-- 読解の応用 --
[A] 次の(i)～(iii)が冠動脈バイパス術についての文章の内容と合うかどうかを、それぞれ「はい」か「いいえ」で答え、決め手となる本文の言葉をそのまま引用せよ。
(i) 左回旋枝の番号は11～15である。
(ii) 冠動脈の番号は末梢から中枢に向けて大きくなる。
(iii) 動脈グラフトか静脈グラフトかによって使う糸が変わる。
[B] 冠動脈バイパス術についての文章を、最後の文の後から書き継げ。

-- 本文抜粋 --

-------

【解剖・グラフトの理解】冠動脈バイパス術(CABG)の手術介助②

心臓血管外科

冠動脈バイパス手術に付く前に後輩から質問されることが多いのが下記の2点です。

 

後輩
後輩

冠動脈に当てられている番号を覚えるのが苦手です。

後輩
後輩

OPCAB(LITA-LAD8)て書いてあるが(LITA-LAD8)は何を表しているのですか?

冠動脈バイパス術は、どこのグラフトを用いて冠動脈のどの部分に吻合するのかを理解する必要があります。動脈グラフトなのか静脈グラフトなのかで吻合方法や使用する糸が変わるからです。そして吻合する冠動脈の場所によっては、術野も麻酔科医もピリピリします。なぜ医師がそんなにぴりついているのかを理解することで、その場の空気を読み介助することが出来ます。

 

 

冠動脈の番号の覚え方

私も冠動脈の番号を覚えるのが苦手です。

冠動脈は大きく分けて3つ。①右冠動脈と左冠動脈:②左前下行枝③左回旋枝

番号は細かく覚えずにざっくりと覚えておくと記憶に残りやすいです。

①右冠動脈は:1~4

②左前下行枝:6~10

③左回旋枝 :11~15

中枢⇒末梢にむけて番号が大きくなります。

-------

-- データ抜粋 --
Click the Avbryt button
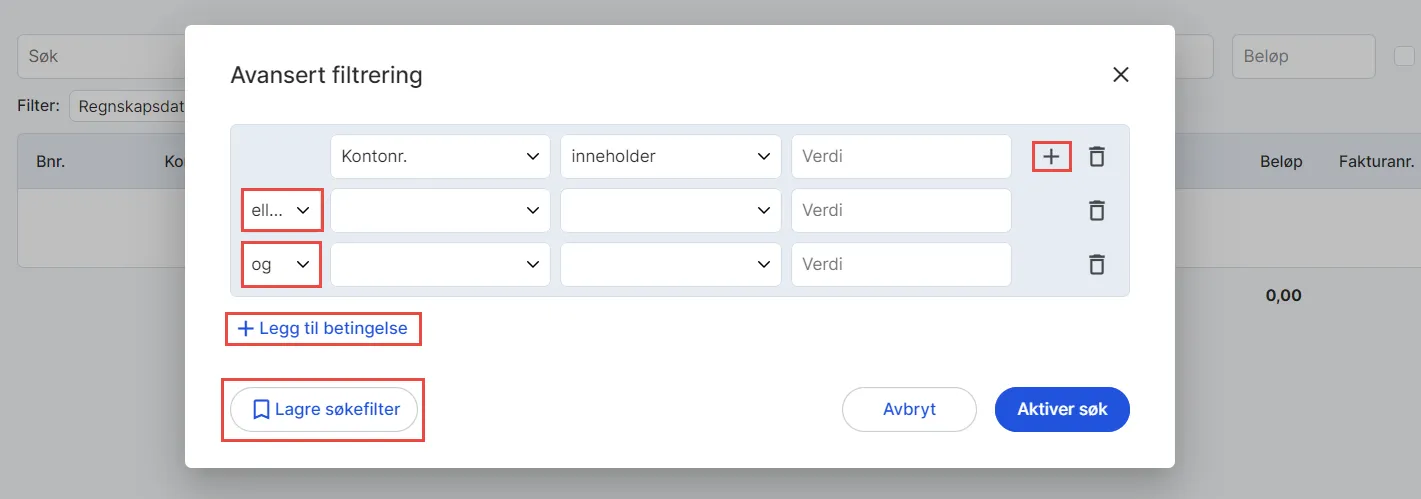Screen dimensions: 1421x499 (909, 409)
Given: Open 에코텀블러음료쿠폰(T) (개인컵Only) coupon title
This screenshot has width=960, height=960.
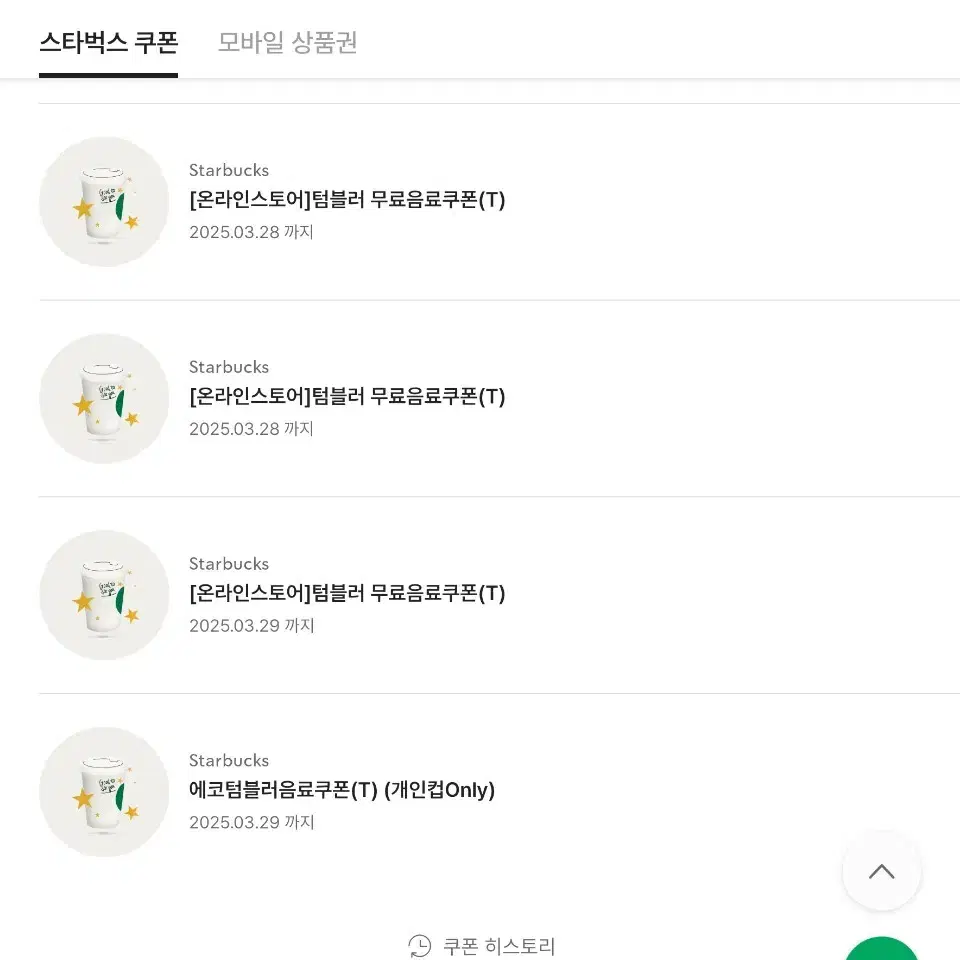Looking at the screenshot, I should click(x=342, y=790).
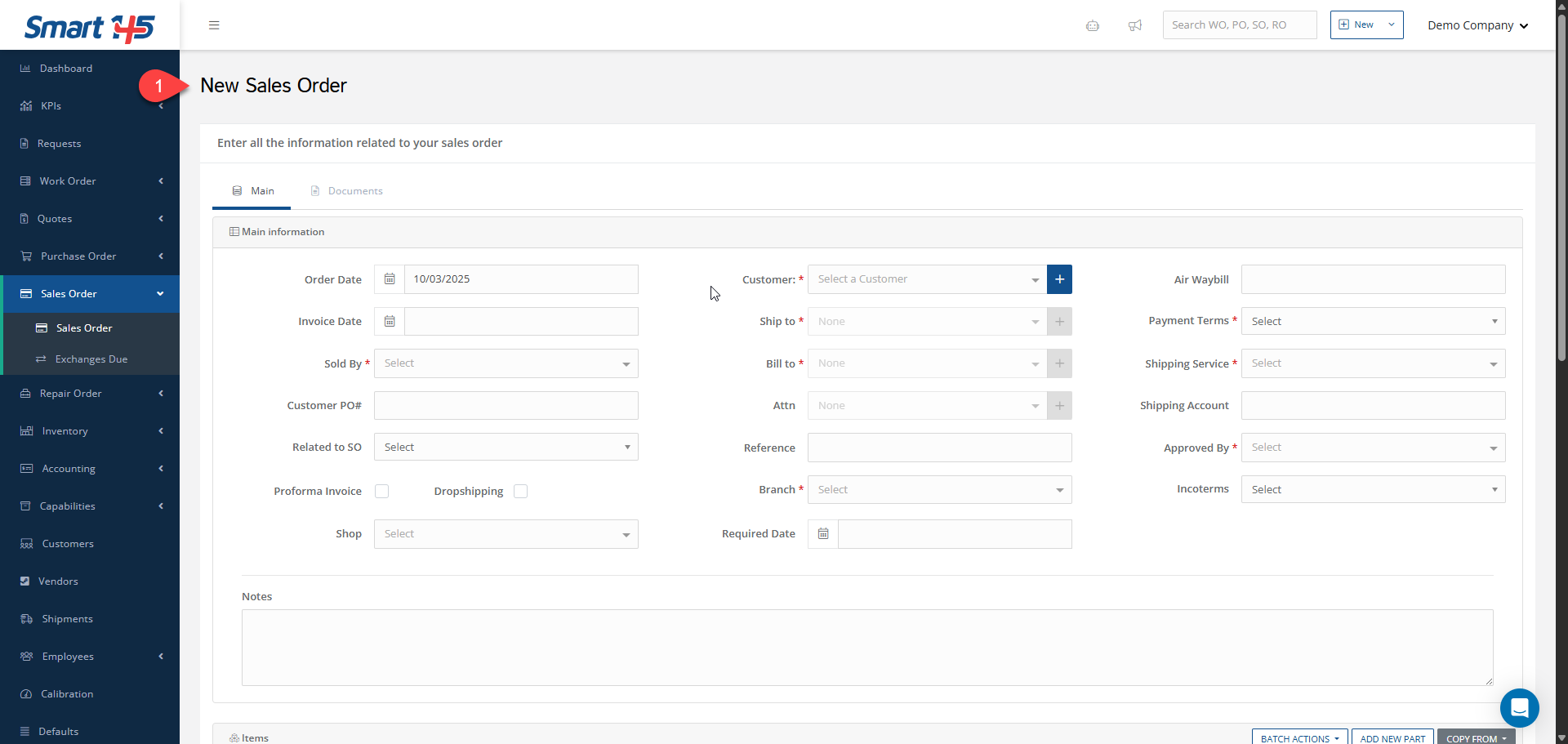Add new customer with blue plus button
This screenshot has width=1568, height=744.
[x=1059, y=279]
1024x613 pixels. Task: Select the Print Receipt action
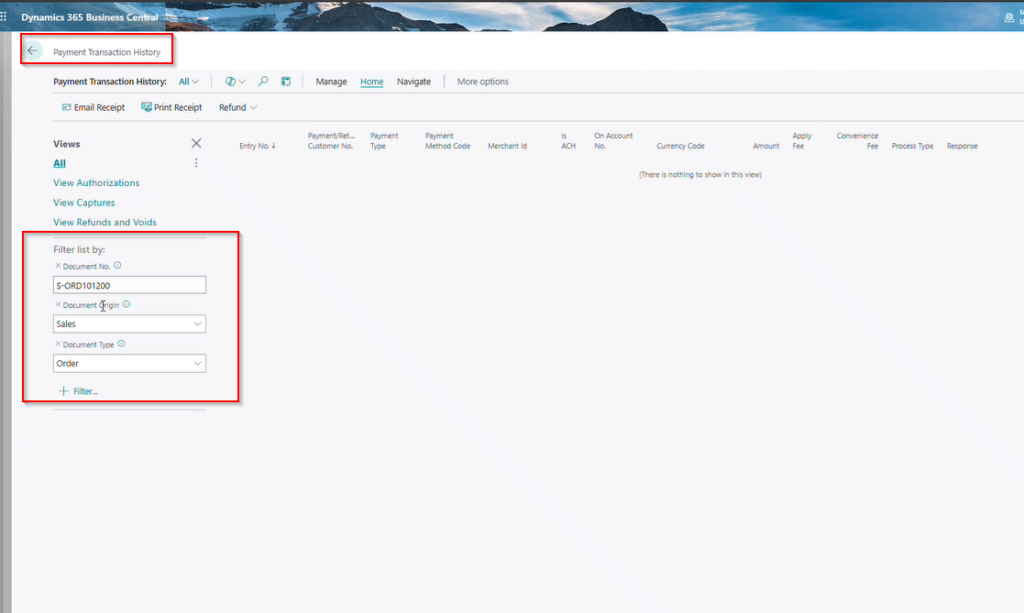169,107
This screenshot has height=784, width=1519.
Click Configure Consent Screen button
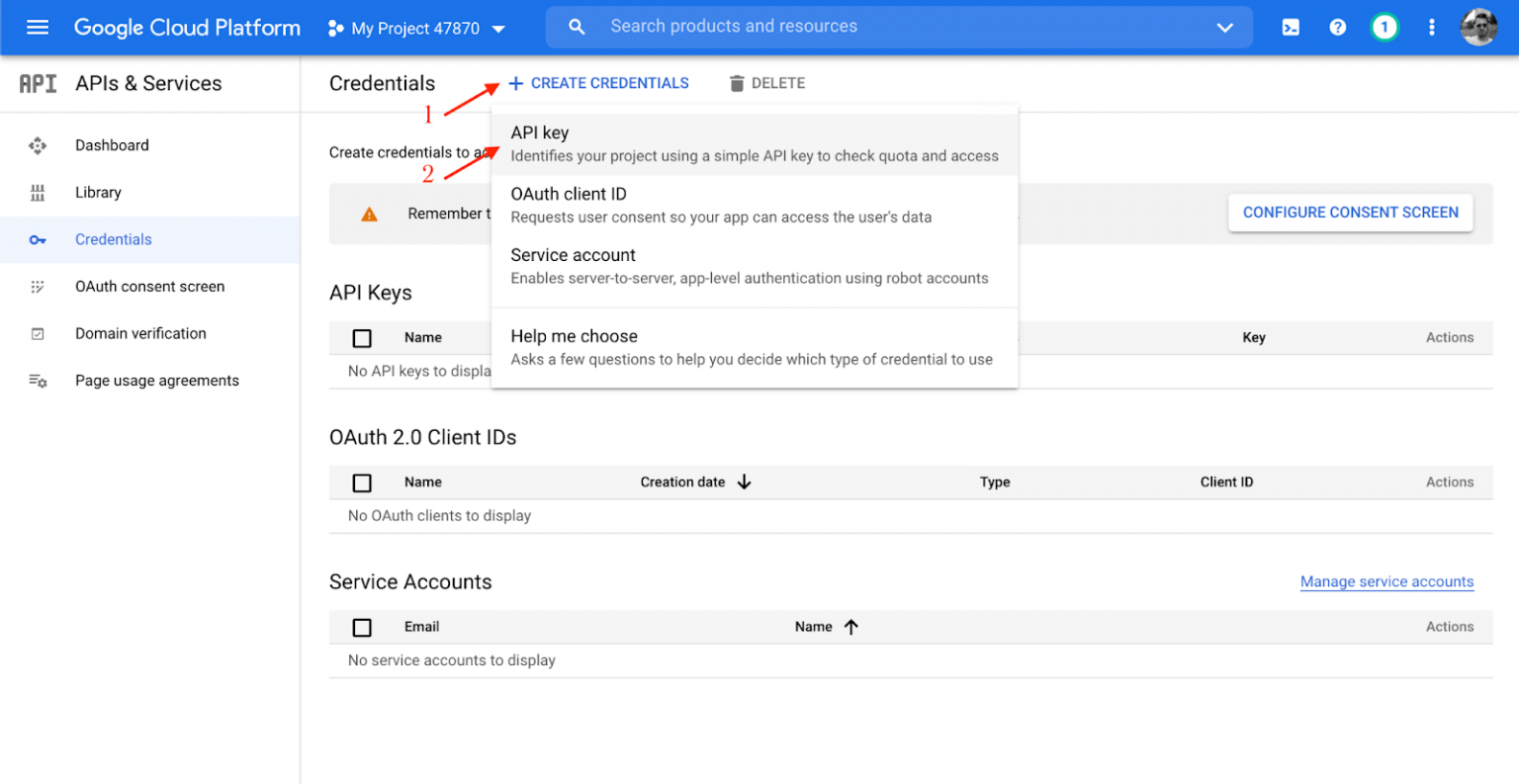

-------

-- 演習の結果 --
[A]
(i) はい。「③左回旋枝 :11~15」
(ii) いいえ。「中枢⇒末梢にむけて番号が大きくなります。」
(iii) はい。「動脈グラフトなのか静脈グラフトなのかで吻合方法や使用する糸が変わるからです。」

[B]
ターゲットになる冠動脈はだいたい同じなので手術についていくにつれて、だんだん覚えれるようになります。

教科書に載っている冠動脈の図にはHLは記載されていないことが多いですが、バイパスでは、HLはターゲットになることが多く、よく「ハイラテに吻合する」という言葉を聞きます。
HLとは、高位側壁枝(high lateral branch)の略語です。冠動脈は左主幹部(LMT)から左前下行枝(LAD)と左回旋枝(LCX)の2本に分かれていますが、患者さんによってはLADとLCXの間に、もう1本分岐している場合があります。この3本目の枝をHLといいます。

 

オススメの動画

感動! 冠動脈の解剖が分かる AHAの冠動脈の分類の暗記 心臓カテーテルを楽しく行うための勉強法 心臓専門医 米山喜平(Yoneyama, Kihei)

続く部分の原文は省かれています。